*TASK DIRECTIONS*:
Please rewrite the records from the line containing "Where should I" through the line containing "tap(37, 276)", swapping "hotel" for "gallery" and keeping everything else the same. Leave the pictures out of your answer.

*TASK INPUT*:
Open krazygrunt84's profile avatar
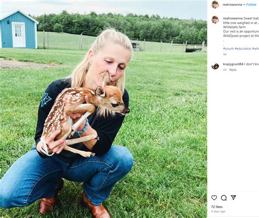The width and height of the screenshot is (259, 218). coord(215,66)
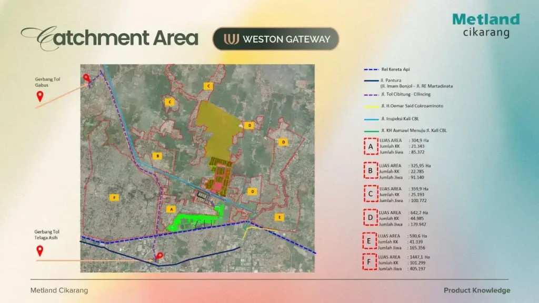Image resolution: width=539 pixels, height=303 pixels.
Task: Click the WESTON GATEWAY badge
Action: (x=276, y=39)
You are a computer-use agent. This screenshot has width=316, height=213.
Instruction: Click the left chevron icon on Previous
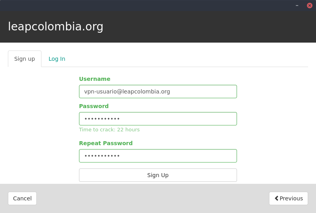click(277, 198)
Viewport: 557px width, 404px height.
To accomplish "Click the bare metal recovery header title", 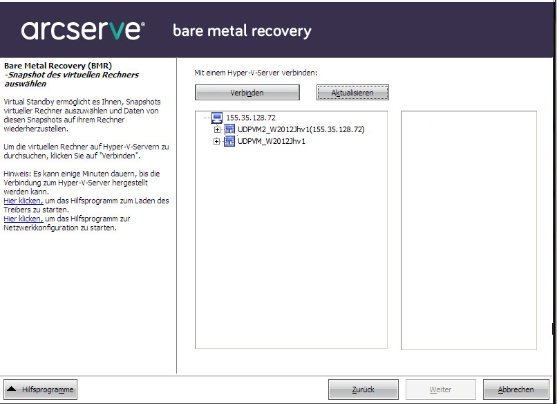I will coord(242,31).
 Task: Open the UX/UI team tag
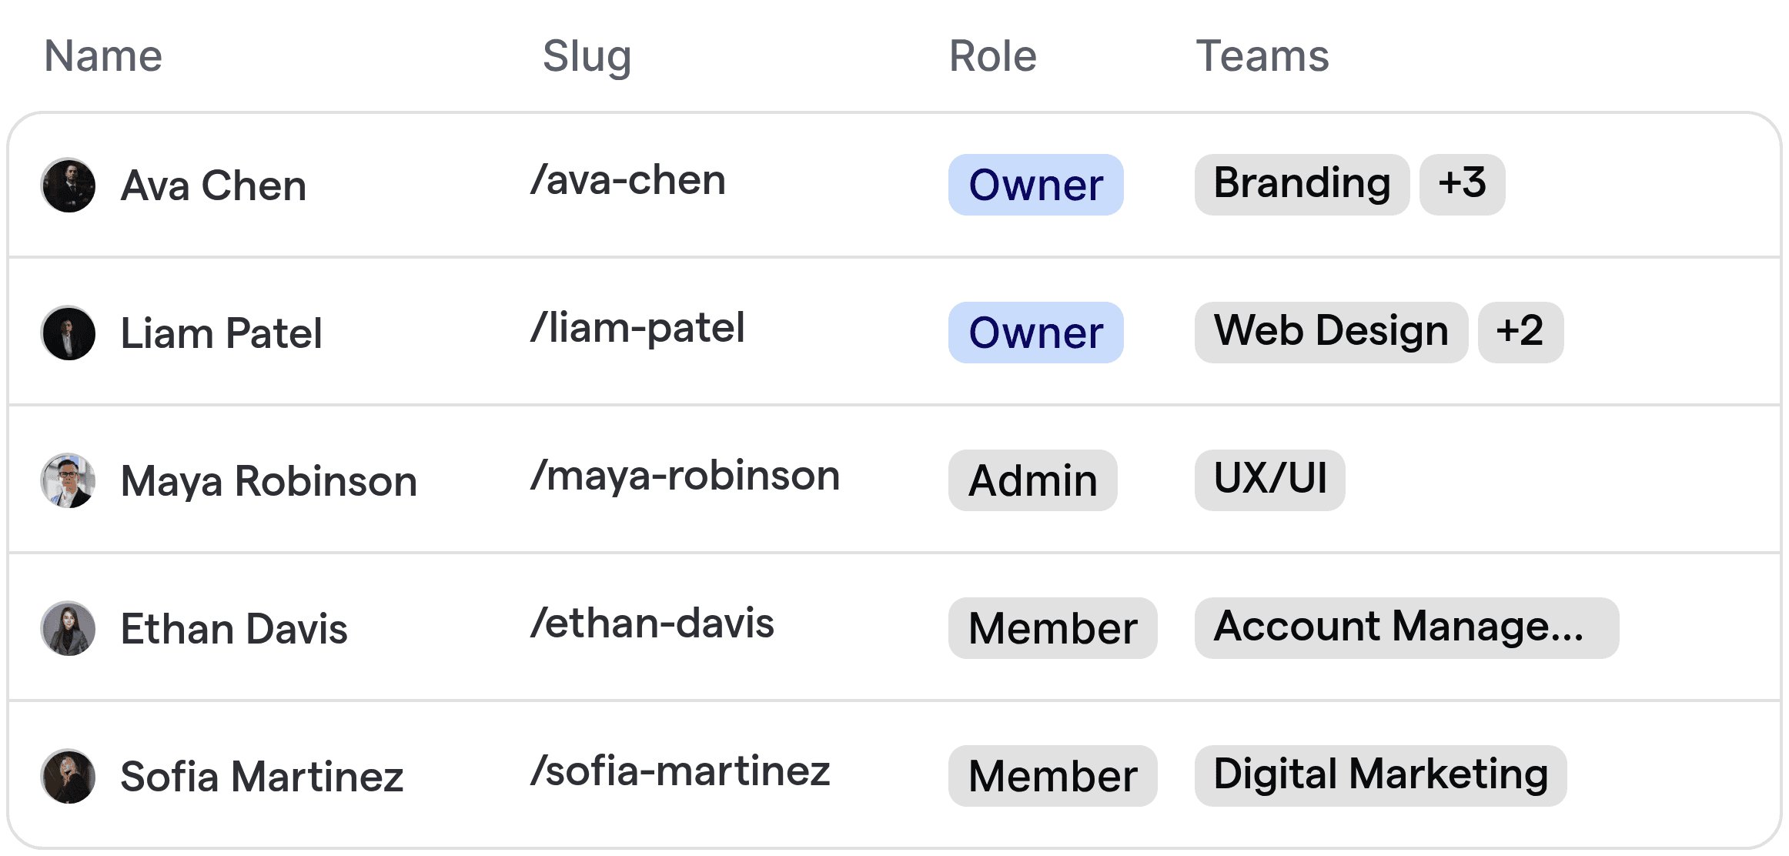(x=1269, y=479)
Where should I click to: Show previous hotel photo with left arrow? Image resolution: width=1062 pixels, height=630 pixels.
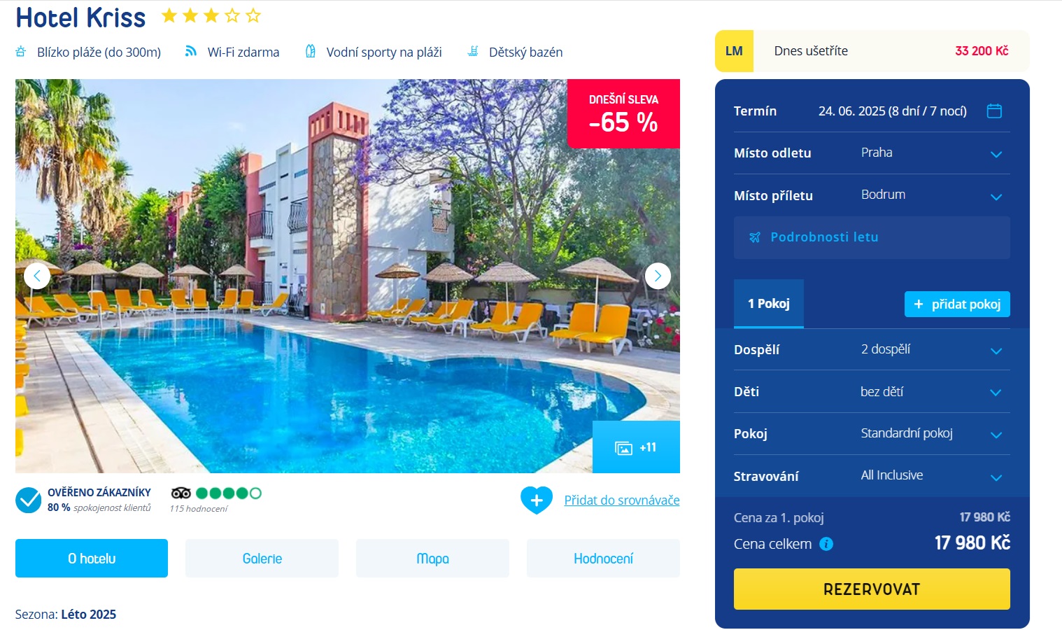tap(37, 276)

* * *

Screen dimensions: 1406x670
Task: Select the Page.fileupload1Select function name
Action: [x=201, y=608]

---

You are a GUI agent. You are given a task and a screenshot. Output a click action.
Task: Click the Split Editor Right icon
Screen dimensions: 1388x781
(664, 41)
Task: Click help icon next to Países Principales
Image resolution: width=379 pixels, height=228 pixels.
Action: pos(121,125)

*ANSWER IN FULL*:
Where should I click to: Show previous gallery photo with left arrow? Image resolution: width=1062 pixels, height=630 pixels.
tap(37, 276)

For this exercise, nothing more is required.